> _Your task_
Decide whether each statement below agrees with the Brewtoad vs Beersmith thread, answering yes or no and quoting the deciding words of the thread: (a) benjii and his mates have been brewing all grain for about six months. (b) r055c0 thinks his own spreadsheet is more accurate than the Beersmith software. (c) Parks still uses only the basic recipe features.

> _Page_
[BEGIN]
# Brewtoad vs Beersmith, am I missing out?



## benjii (19/8/13)

My mates and I have been brewing for a good year and a bit now, all grain brewing for about the last 6 months of that time. We've recently gotten on to Brewtoad as a way of designing and recording our recipes and brew days. I like that site because it's quite simple (we were blown away by the sheer volume of functionality in Beersmith). But my question is this: What do you guys primarily use Beersmith for? (in terms of features like recipe storage, water volume calculations, etc...) I'd like to know if i'm really missing out on honing some skills by not using Beersmith to it's full potential (or at all).


----------



## tones0606 (20/8/13)

Cheers for that site, Recipe database looks good


----------



## r055c0 (20/8/13)

I use beersmith for designing beers, for me it's a great visual tool to see how your beer will (or should) turn out and where it falls within the guidelines of your target style. The brew day sheets are also a good guide for how your day should go but I've started building my own spreadsheet / calculator that I continually adjust to calibrate it to my system (mainly because it makes me feel like a wizard, I'm sure the Beersmith software is more accurate but if I wasn't into doing things myself I wouldn't be home brewing)


----------



## Parks (20/8/13)

I was just using the basic recipe features for ages but now as I strive for more control and repeatability I have been making more use of the entire interface.
[END]
[Stored entries]
[BEGIN]
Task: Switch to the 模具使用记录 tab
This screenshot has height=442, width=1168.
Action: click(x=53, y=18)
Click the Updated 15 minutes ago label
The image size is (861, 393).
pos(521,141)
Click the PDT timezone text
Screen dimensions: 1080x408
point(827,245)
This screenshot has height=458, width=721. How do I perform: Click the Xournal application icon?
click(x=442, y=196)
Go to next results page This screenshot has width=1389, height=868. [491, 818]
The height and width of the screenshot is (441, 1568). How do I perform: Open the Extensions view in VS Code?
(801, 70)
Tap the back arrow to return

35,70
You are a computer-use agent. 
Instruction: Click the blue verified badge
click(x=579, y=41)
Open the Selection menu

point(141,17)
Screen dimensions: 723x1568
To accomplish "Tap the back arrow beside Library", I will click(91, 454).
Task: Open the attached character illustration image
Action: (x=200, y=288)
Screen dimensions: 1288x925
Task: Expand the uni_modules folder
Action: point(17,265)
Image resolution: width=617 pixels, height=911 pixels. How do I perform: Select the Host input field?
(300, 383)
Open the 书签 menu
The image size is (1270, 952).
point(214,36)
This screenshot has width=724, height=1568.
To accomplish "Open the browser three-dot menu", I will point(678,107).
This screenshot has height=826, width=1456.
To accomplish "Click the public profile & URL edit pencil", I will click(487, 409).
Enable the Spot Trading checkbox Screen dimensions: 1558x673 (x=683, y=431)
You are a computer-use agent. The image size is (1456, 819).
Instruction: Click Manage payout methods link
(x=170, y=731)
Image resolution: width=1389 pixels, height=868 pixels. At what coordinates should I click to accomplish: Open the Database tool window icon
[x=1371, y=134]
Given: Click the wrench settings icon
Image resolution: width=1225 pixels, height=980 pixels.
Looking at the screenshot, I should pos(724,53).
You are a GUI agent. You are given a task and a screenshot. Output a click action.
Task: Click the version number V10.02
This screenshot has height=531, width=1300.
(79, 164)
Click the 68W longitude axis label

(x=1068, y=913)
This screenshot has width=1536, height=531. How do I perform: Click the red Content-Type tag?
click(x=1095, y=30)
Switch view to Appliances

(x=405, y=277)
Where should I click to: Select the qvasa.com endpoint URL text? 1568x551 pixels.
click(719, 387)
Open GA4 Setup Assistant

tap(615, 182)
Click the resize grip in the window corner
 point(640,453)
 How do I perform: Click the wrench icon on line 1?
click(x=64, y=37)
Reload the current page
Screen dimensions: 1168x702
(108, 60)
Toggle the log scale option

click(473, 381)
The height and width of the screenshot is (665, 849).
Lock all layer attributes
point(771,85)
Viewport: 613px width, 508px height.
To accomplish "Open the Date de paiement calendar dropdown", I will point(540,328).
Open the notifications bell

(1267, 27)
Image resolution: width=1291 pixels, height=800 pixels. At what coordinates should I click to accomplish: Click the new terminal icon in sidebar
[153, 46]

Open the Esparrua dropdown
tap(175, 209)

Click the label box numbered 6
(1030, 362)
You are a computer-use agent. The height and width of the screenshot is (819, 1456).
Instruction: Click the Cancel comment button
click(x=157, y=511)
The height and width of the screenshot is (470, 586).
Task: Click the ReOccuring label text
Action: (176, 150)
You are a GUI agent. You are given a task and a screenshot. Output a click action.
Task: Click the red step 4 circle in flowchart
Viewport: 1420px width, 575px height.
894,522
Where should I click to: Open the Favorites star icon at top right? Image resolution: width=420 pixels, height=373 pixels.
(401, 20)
[END]
> _Solved problem_
(a) Yes: "all grain brewing for about the last 6 months of that time"
(b) No: "I'm sure the Beersmith software is more accurate"
(c) No: "now as I strive for more control and repeatability I have been making more use of the entire interface"